Work instructions: From the line that includes "Task: Open the Details filter chip" to the last line of the records that follow, copy every line exactly and nothing more, omitting pictures.

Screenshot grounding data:

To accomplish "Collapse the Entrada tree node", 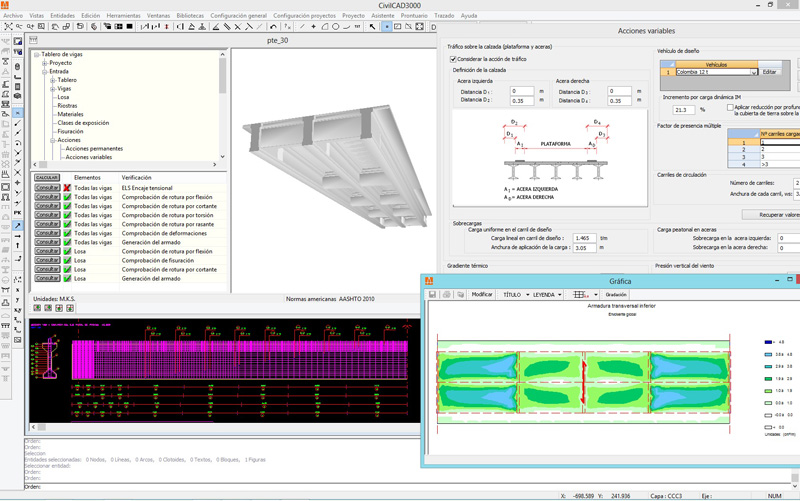I will pyautogui.click(x=45, y=72).
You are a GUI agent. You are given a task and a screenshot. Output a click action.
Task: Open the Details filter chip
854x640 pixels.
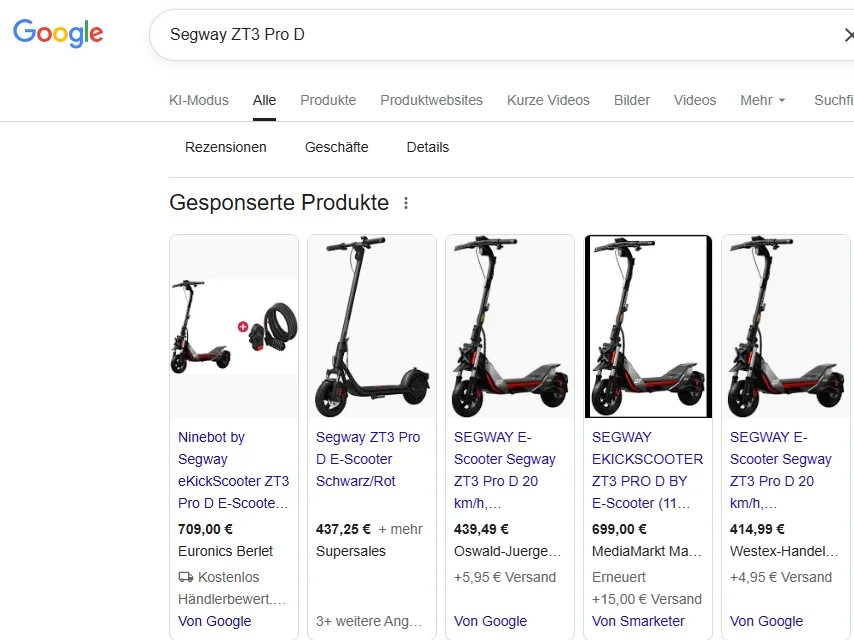point(428,147)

Solution:
Task: Open the Details filter chip
854x640 pixels.
point(428,147)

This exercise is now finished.